TWAB08
The Web And Beyond 2008: well organized by the Chi folk, introduced by a voiceless Peter Boersma, in the beautiful Beurs of Berlage.
Things of note:
Jyri Engestrom of Jaiku (a Twitter competitor bought by Google) wins the prize for best keynote: simple, succinct. With his mix of entrepreneur flair and researcher thoroughness, he builds up a coherent, inspiring way of looking at social interactions: objects, verbs, and nodal points.
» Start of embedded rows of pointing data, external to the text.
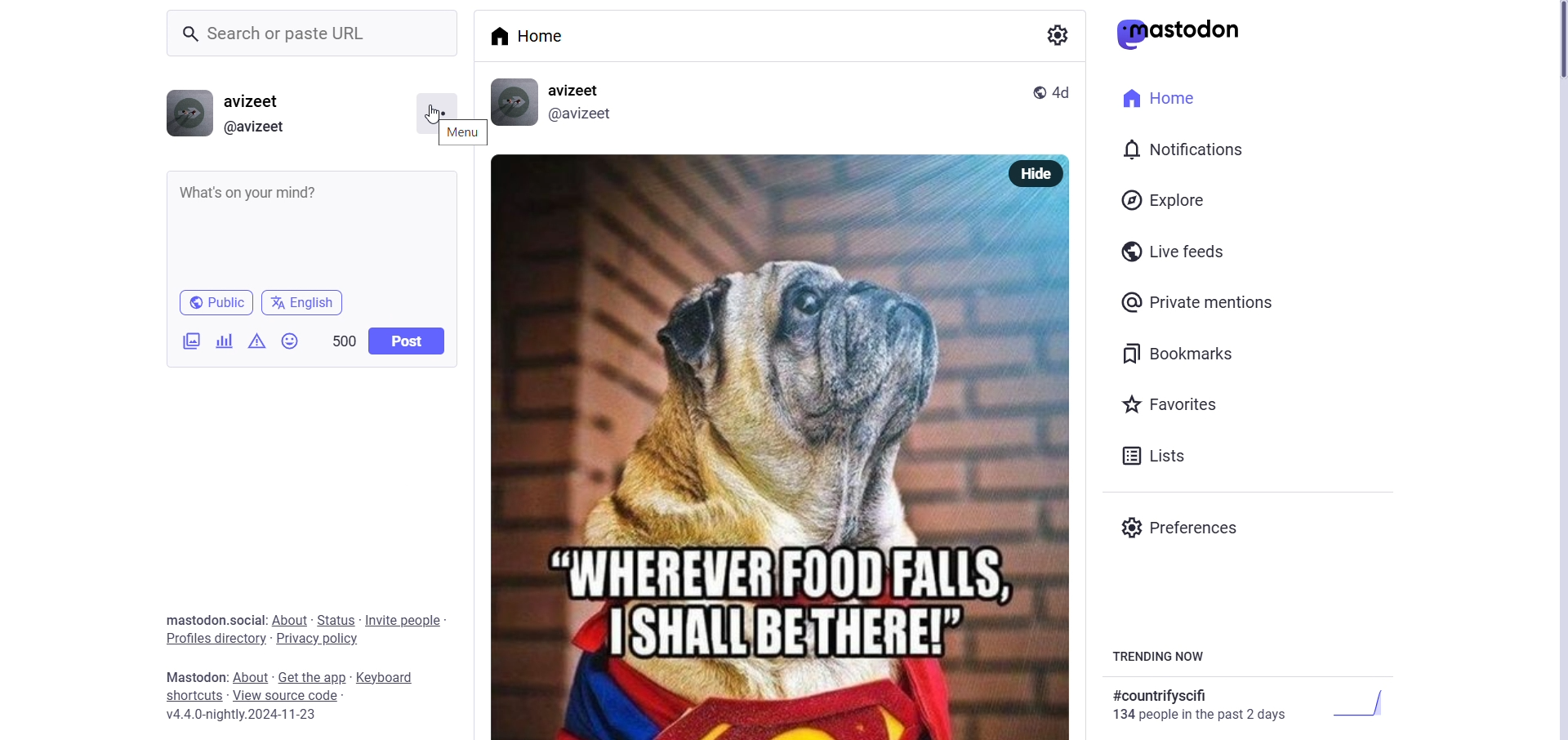 The width and height of the screenshot is (1568, 740). I want to click on Menu, so click(434, 106). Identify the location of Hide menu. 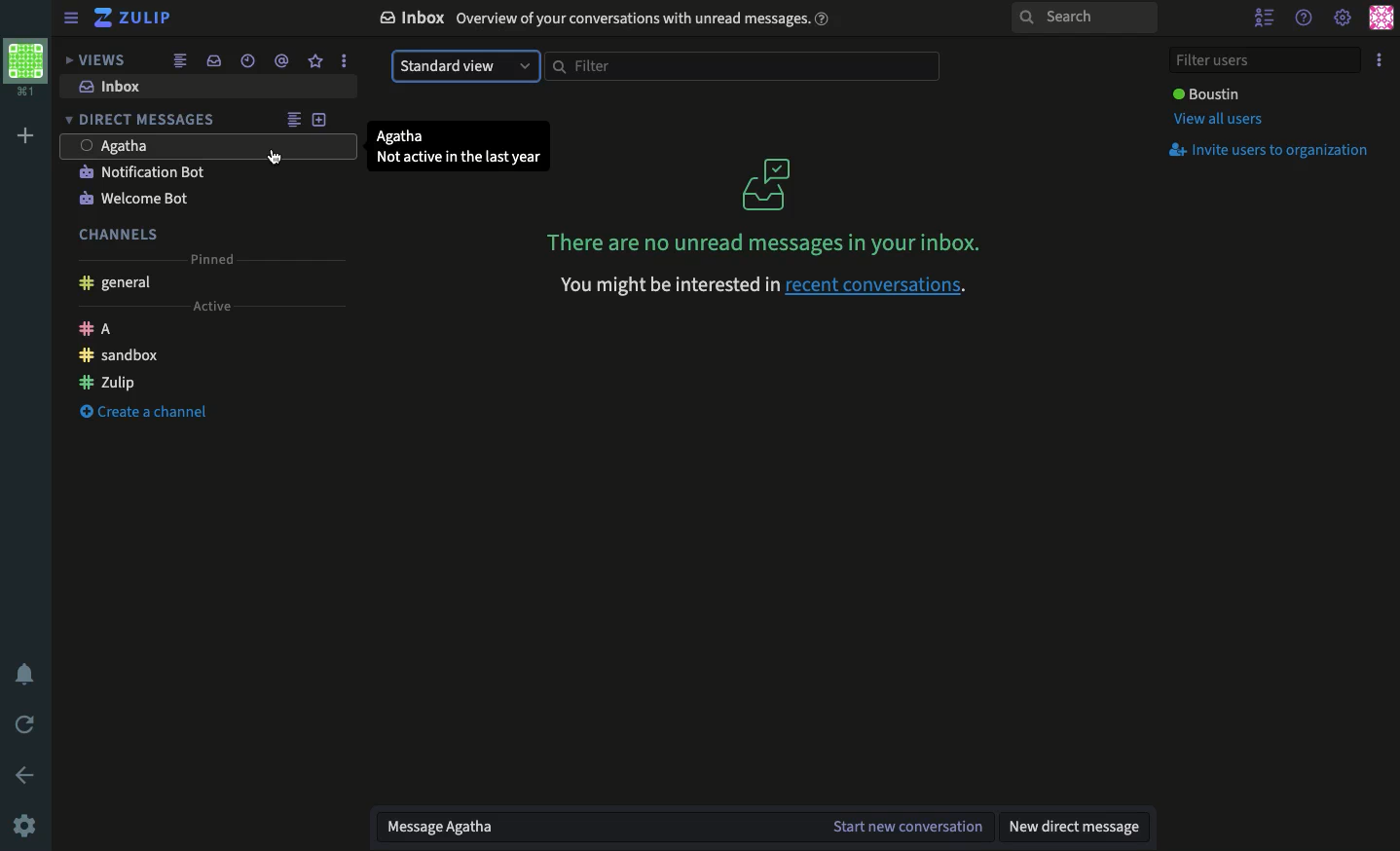
(71, 17).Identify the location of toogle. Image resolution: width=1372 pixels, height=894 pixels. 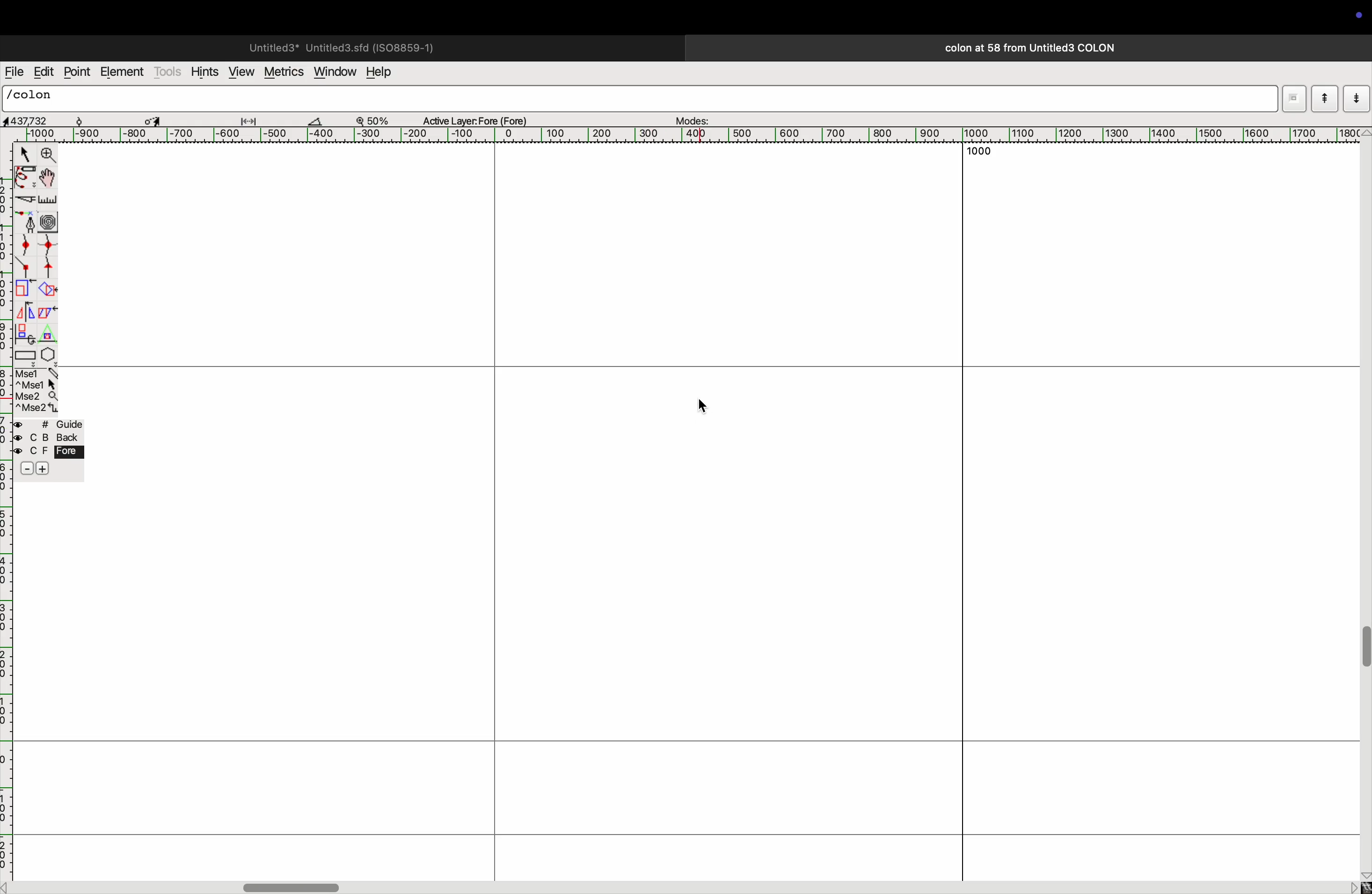
(47, 179).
‘Good services allow people to create social objects that add value’ — the idea here being that social interaction successfully revolves around creating objects — photos (flickr), texts (twitter), video (youtube), bookmarks (delicious). Every service must be able to define an object and verbs. The nodal point concept is very interesting in that it he more or less describes it as the ‘payback’ for leaving behavior traces in a system. A simple, crude form is the ‘update stream’ seen at starting pages of facebook, flickr, etc — but this is, in Engestrom’s mind, but a prelude to something much richer, more apt at filtering things that are truly relevant to you.
Also of note is Engestroms focus on the ’social peripheral vision’: being peripherally aware of what your friends are doing, and what others are doing in the same city, creates something called ‘the Big Now’, and paints a very convincing future for twitter-like services.
Ben Cerveny, the famous experience/game design passionate, also the guy who put the fun in flickr, decided to completely redo his presentation and talk about geomorphic organisms as a sociological/biological metaphor for communities as a whole, on- and offline. At times inspirational, and at times he completely lost most of the audience in overly abstract biological metaphors (imagine someone explaining to you how email works by continuously using metaphores from quantum theory).
Adam Greenfield touched on a subject dear to me: the usability of cities. I adore books by Kevin Lynch and Christopher Alexander, that deal with the image of the city, patterns for creating an environment from the ground up, and democratization of urban design.
Greenfield nicely brought out a few properties of the current urban environment, ranging from the horrible cookie-cutter-mind-numbing “Repeating Module Of Doom” city design that’s spread throughout America like the black plague (”and everybody knows this!”, thanks for saying that out loud, Adam), to some of the effects that rampant bad city design has caused (mainly: withdrawal; hence the hordes of white earbuds). Quote of note: ubiquitous computing is a term that will be gone soon: our environment already mostly is ubiquitously computing.